Bunker do’s and dont’s

>
Published 09/12/2013 06:19:00
 

Many years ago I had the distinct pleasure and honour of playing Royal Lytham and St Annes, that fine links course just outside Blackpool. Lytham has for many years been a regular venue on the Open roster and is considered one of the tougher tests in golf. A number of aspects set it apart. Unusually, it starts with a par three, the clubhouse is only a few metres from the back of the green of the 18th hole, and there are 179 bunkers on the course. To put this in context, Pecanwood is South Africa's most bunkered course, I believe, and there are only some 108 bunkers there.

When I first read that there were approximately 1,000 bunkers at Whistling Straits I was sure someone had got the noughts wrong. Well, anyone who saw the coverage of the recent US PGA Championship will confirm that it certainly was not a case of a bunker here and a bunker there, but simply that there were bunkers everywhere! And so to my topic for the week the do's and don'ts from a rules perspective with regard to bunkers:

  1. A player is prohibited from testing the condition of the bunker and he is not allowed to touch the ground with his hand or a club before making his stroke. This also means he cannot touch the sand when taking his backswing. However, he is allowed to fairly take his stance.

  2. Loose impediments lying in or touching the hazard may not be moved. This includes stones, even though readers may have observed tour players removing stones from bunkers. There is a special local rule in play for professional tournaments only.

  3. An exception to the rule allows a player to touch the ground as a result of or to prevent falling, in removing an obstruction and in measuring or retrieving a ball. A player is also allowed to place his clubs or a rake in a hazard before playing his stroke. The important word here is place ­ anything that constitutes "testing" of the condition of the bunker would be a breach.

  4. After making a stroke the player or his caddie may smooth the sand, even if the ball is still in the hazard, provided that nothing is done to improve the lie of the ball or assist the player in his subsequent play of the hole.
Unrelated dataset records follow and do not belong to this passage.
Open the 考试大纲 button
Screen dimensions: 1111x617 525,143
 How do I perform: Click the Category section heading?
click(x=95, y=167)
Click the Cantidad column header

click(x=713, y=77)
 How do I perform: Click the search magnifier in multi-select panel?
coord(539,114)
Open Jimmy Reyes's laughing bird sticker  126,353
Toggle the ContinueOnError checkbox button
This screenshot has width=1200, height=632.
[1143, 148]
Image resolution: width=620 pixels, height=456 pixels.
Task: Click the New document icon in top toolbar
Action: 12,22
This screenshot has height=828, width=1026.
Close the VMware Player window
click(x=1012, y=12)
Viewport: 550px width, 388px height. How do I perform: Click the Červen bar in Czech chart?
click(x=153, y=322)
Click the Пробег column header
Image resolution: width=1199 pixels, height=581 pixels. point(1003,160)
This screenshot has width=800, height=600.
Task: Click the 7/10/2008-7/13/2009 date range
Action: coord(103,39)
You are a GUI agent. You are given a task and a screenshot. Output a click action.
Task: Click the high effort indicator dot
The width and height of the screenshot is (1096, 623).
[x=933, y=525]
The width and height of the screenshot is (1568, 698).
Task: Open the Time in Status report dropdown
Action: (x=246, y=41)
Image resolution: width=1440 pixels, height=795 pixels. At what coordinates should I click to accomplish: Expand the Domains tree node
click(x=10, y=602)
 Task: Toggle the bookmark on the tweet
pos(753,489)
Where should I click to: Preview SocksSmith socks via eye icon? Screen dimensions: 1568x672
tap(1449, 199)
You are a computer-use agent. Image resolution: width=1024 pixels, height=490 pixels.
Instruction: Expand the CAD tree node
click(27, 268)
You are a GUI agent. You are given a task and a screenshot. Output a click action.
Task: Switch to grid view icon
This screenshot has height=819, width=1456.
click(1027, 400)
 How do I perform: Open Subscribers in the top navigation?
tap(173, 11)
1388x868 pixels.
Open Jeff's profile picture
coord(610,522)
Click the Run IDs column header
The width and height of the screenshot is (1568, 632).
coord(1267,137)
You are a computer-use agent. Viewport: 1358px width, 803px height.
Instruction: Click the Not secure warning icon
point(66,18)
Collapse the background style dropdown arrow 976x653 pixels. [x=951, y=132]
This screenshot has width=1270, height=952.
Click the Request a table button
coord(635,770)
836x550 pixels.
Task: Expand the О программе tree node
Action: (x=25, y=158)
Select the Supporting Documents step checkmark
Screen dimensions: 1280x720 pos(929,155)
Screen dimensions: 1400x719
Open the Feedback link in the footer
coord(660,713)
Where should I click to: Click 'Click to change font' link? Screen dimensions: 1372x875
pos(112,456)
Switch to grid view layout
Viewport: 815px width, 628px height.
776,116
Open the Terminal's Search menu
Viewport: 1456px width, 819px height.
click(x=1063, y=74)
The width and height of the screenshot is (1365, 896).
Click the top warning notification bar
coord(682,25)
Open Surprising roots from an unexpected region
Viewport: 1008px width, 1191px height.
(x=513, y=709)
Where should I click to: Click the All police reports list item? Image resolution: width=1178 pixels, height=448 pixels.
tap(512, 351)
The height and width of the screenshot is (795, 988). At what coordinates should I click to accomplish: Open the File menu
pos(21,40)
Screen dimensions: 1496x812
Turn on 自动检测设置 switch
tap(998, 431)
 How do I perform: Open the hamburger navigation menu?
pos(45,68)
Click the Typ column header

  5. Movable obstructions such as plastic bags, rakes, drinks cans etc, may be removed from the bunker without penalty.

  6. If a ball is declared unplayable in a bunker and the player decides to take the two clublength option, he must drop within the bunker. This also applies if he elects to keep the ball between himself and the hole and drop on the extension of that line. Obviously, if he takes the stroke and distance option he can drop outside the bunker.

  7. If a player plays a stroke from a bunker and fails to get the ball out and swings his club into the sand, even though he does not affect his new lie, he is in breach of the rule.

  8. Building a stance is not allowed, so if you are up against the face you cannot create a ledge to stand on to keep your balance.

  9. You are entitled to the lie and line of play you had when the ball came to rest so if, as a result of another player¹s stroke, either of these are altered, you may recreate the original position.

  10. The rules provide that a wrong ball cannot be played from a hazard, so if its discovered that you played the wrong ball out of the hazard, that stroke and any subsequent shots with that ball are cancelled and you can return to the bunker and play the right ball with no penalty.

  11. A final do, and this has nothing to do with the rules but rather a general tip on course management: make your first objective to get out of the bunker safely and then worry about how close to the pin you might hit it




Comments


1.  This includes stones, even though readers may have observed tour players removing stones from bunkers. There is a special local rule in play for professional tournaments only.

That is not the case, any committee may utilize it. Most clubs in the UK do.

comment by Doug Howell - 08/01/2015 13:19

2.  The rules provide that a wrong ball cannot be played from a hazard, so if its discovered that you played the wrong ball out of the hazard, that stroke and any subsequent shots with that ball are cancelled and you can return to the bunker and play the right ball with no penalty.

The rule was changed a few years ago.